It is not easy being a finance director, reining in spendthrift chief executives. Now fate is handing them a windfall. Businesses ranging from JPMorgan to Reach, a UK media group, expect many staff to work from home most of the time. It is an opportunity to save billions.
Most white-collar toilers want to split working hours between home and office when lockdowns end. Expect bosses at businesses already suffering margin pressures — from banks to private equity portfolio companies — to cut offices down to size.

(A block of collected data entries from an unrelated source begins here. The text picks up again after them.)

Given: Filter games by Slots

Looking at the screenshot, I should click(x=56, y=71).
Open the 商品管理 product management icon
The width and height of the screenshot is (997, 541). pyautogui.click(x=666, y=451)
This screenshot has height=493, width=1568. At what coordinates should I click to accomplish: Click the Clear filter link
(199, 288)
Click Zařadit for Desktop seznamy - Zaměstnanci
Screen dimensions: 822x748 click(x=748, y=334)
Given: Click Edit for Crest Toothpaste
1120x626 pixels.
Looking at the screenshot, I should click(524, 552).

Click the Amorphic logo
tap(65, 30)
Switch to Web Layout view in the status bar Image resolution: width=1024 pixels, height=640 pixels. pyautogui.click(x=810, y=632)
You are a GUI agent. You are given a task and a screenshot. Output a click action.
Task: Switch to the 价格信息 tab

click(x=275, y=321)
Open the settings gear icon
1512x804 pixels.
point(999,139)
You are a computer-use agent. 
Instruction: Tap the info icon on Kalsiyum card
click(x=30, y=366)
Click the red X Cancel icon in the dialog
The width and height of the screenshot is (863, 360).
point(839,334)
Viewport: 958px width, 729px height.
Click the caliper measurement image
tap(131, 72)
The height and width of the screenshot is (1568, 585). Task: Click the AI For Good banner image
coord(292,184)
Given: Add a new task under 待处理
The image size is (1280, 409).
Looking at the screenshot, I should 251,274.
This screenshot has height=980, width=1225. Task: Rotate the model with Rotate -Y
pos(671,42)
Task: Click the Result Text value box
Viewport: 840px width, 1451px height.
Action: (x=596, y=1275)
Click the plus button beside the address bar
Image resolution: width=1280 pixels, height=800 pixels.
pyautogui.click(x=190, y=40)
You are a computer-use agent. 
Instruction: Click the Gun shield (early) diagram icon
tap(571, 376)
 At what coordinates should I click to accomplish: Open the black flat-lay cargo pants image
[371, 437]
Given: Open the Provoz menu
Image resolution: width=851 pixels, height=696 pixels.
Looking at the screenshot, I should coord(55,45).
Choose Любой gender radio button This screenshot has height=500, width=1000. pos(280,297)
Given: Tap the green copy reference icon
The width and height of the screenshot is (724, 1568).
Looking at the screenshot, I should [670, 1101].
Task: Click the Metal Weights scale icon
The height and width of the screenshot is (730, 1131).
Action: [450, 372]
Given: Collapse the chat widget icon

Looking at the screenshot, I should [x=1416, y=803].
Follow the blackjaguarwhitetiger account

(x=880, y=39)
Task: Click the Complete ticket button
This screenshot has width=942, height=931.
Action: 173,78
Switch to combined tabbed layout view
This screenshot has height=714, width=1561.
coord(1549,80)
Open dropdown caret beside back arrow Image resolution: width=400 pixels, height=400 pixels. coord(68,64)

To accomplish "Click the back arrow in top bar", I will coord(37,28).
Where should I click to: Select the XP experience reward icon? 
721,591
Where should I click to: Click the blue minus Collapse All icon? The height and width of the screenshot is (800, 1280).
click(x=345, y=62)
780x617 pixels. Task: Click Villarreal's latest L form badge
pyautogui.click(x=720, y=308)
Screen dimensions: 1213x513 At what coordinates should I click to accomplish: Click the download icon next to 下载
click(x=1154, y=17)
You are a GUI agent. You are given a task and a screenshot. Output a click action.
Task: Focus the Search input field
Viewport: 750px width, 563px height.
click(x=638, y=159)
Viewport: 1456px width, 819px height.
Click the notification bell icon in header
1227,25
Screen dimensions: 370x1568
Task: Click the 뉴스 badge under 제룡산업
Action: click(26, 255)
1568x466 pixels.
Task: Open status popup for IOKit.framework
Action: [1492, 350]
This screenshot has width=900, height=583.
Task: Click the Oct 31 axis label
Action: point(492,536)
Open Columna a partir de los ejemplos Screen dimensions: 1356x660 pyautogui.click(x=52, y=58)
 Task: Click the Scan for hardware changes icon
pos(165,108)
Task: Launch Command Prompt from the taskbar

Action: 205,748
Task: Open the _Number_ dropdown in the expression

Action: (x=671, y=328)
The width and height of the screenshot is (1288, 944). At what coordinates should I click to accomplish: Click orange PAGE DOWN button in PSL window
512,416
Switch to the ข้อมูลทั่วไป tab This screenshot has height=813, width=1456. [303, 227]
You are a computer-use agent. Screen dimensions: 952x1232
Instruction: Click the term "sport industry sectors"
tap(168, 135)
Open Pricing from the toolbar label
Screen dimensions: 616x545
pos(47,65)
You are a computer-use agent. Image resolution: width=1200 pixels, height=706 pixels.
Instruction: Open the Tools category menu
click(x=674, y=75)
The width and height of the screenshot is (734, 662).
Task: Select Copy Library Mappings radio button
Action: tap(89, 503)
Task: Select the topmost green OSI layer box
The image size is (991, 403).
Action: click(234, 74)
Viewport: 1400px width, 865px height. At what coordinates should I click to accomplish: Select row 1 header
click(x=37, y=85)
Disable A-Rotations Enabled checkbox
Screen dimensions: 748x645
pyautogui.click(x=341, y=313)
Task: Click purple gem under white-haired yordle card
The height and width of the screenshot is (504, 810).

Jamie Dimon of JPMorgan said this week he anticipated that 10 per cent of staff would work full-time from home, more than 25,000 people. HSBC said 1,200 UK call centre staff would do the same. Last month, Daily Mirror publisher Reach announced that three-quarters of employees would work remotely.
Quick-and-dirty calculations point to big savings. Property consultants expect the requirement for office space to drop by about 10 per cent. But they tend to be optimists. A reduction of 20 per cent is more realistic. That is equivalent to 226m square feet in the UK, valued at £60bn in 2018.
Rents matter more to tenants. British business should save about £4bn a year here, equivalent to £30bn taxed and capitalised. A business paying £2.8m a year for 40,000 square feet in the City would be half a million better off.
Shrinkage in office estates will become clear as new working patterns emerge and leases roll off. One proxy for demand is space offered for subletting. Mat Oakley of real estate group Savills says the amount in central London has doubled in the past 12 months.
This is a testing time for bulls such as Axa, which has raised €780m to invest in offices. But where there is disruption, there are often bargains.
Note, finally, that mid-career professionals are keener on flexible working than trainees in bedsits. A finance director’s home is a much more comfortable place from which to lead the revolution.